D and GPGPU

Wed Feb 18 10:10:52 PST 2015

On Wednesday, 18 February 2015 at 15:15:21 UTC, Russel Winder 
wrote:
>
> The issue is to create a GPGPU kernel (usually C code with 
> bizarre data
> structures and calling conventions) set it running and then 
> pipe data in
> and collect data out – currently very slow but the next 
> generation of
> Intel chips will fix this (*). And then there is the 
> OpenCL/CUDA debate.
>
> Personally I think OpenCL, for all it's deficiencies, as it is 
> vendor
> neutral. CUDA binds you to NVIDIA. Anyway there is an NVIDIA 
> back end
> for OpenCL. With a system like PyOpenCL, the infrastructure 
> data and
> process handling is abstracted, but you still have to write the 
> kernels
> in C. They really ought to do a Python DSL for that, but… So 
> with D can
> we write D kernels and have them compiled and loaded using a 
> combination
> of CTFE, D → C translation, C ompiler call, and other magic?

I'd like to about the kernel languages (having done both OpenCL 
and CUDA).

A big speed-up factor is the multiple level of parallelism 
exposed in OpenCL C and CUDA C:

- contect parallelism (eg. several GPU)
- command parallelism (based on a future model)
- block parallelism
- warp/sub-block parallelism
- in each sub-block, N threads (typically 32 or 64)

All of that supported by appropriate barrier semantics.

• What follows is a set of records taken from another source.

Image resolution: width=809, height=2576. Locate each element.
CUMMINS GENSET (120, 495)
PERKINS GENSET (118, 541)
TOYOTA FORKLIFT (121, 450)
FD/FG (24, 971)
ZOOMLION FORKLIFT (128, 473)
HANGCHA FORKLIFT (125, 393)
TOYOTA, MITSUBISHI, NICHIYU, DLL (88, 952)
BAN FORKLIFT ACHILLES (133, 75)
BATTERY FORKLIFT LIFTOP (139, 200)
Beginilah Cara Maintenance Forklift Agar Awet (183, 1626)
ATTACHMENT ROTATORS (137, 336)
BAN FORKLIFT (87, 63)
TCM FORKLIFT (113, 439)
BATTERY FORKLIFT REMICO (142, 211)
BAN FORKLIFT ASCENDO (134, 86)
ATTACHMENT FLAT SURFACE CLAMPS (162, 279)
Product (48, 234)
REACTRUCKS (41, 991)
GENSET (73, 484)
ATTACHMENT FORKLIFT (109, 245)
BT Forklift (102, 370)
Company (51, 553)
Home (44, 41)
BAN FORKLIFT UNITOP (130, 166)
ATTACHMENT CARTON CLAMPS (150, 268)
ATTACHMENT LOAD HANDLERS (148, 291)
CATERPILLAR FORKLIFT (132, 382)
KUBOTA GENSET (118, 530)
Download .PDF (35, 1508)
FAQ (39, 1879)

Typical 
C-like code only has threads as parallelism and a less complex 
cache.

Also most algorithms don't translate all that well to SIMD 
threads working in lockstep.

Example: instead of looping on that 2D image and perform an 
horizontal blur on 15 pixels, instead perform this operation on 
32x16 blocks simultaneously, while caching stuff in block-local 
memory.

It is much like an auto-vectorization problem and 
auto-vectorization is hard.